In recent decades, Kohlstedt and his colleagues have found a way around this by recreating the mantle’s temperature, pressure, and chemical conditions in the lab, observing what happens on microscopic levels and then scaling up the results to real-world size.
Their findings underlie much of modern geophysics, structural geology, volcanology, seismology, glaciology and even the study of other planets.
Design Students Produce Onesies for Sick Kids
IN THE FIGHT against cancer, even the smallest things can make a world of difference. Cancer Care Foundation MN and U of M College of Design Professor Lucy Dunne’s technical design studio class collaborated to create a comfortable garment for infants undergoing cancer treatment at Children’s Minnesota. The outcome? A onesie with predesigned pockets for easy access to treatment ports.
Founded three years ago by Mike Tulkki (D.D.S. ’01, M.S. ’06), Cancer Care Foundation MN’s mission is to bring comfort to cancer care. The foundation started after Tulkki saw a story about U of M football player Casey O’Brien (B.S.B. ’20) and his ongoing battle with osteosarcoma. “His story really struck me, particularly how he would go straight from practice to chemo treatments. That’s what inspired our group to start making T-shirts with predesigned port openings for people undergoing chemo treatment,” Tulkki says.

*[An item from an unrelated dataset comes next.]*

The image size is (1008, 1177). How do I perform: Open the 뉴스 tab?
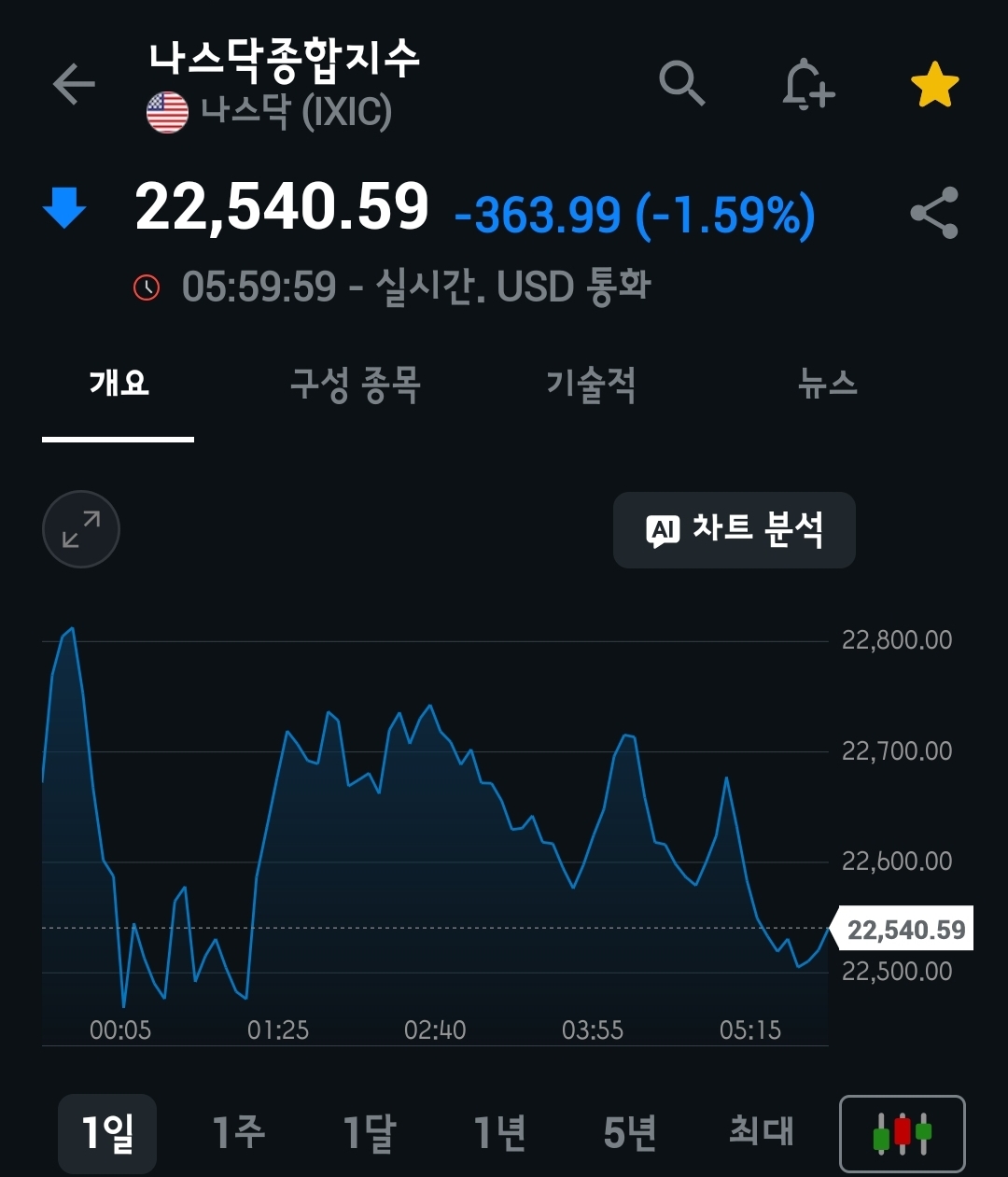pos(828,384)
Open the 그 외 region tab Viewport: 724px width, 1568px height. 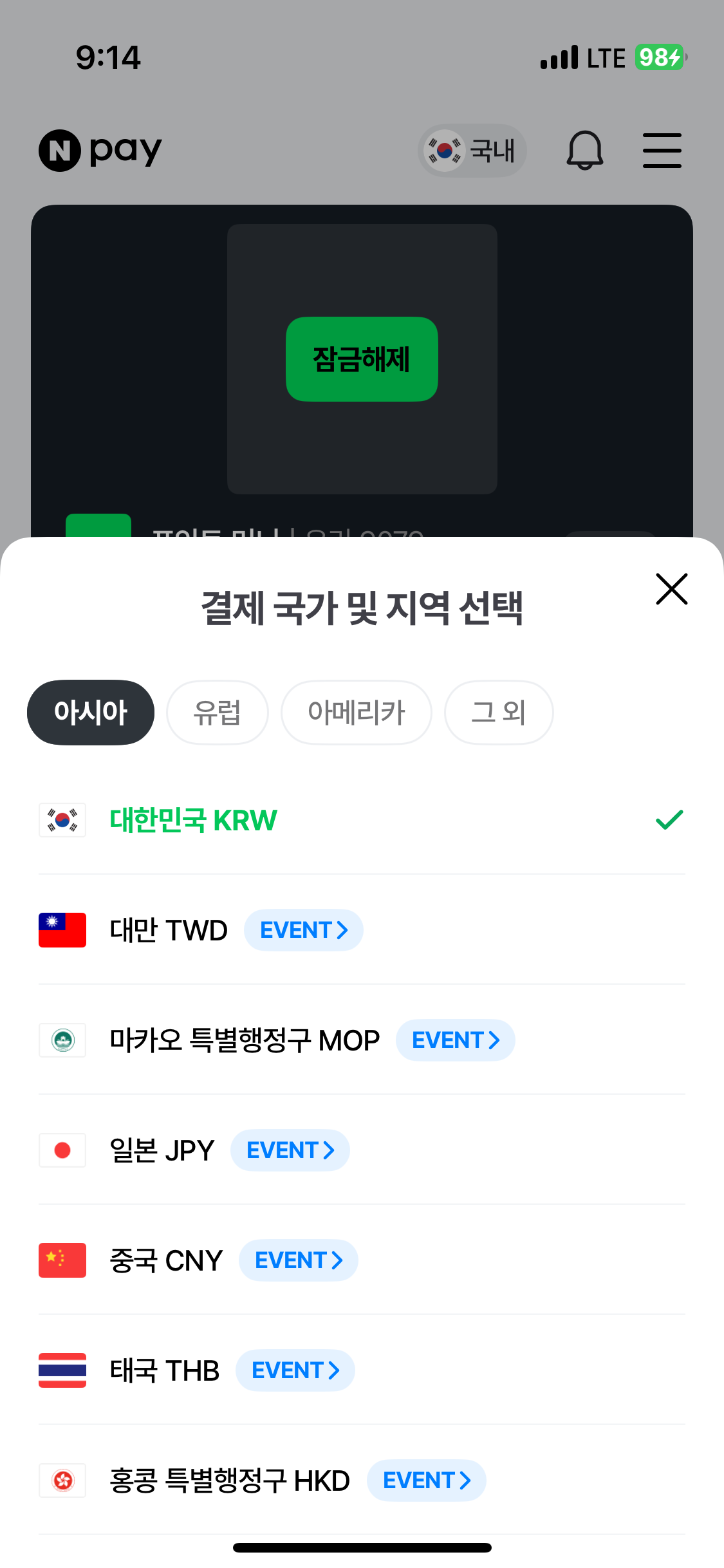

Through this initial project, Tulkki worked with others in the health care space, including Children’s Minnesota. That served as the spark for the foundation’s onesie for infant cancer patients, leading to a partnership with the College of Design’s Apparel Design Program.
Students designed two different onesies as part of their functional clothing class. Students in the technical design class, focused on how clothing products are developed and manufactured, used the designs to produce a small run of both designs.
“We designed the pockets in the onesies to help prevent the children from tugging on their port or the cords, which hurt when pulled,” explains apparel design student Jaden Evenson. “I hope this project will help reduce parents’ frustration and pain by eliminating some of the difficulties they encounter.”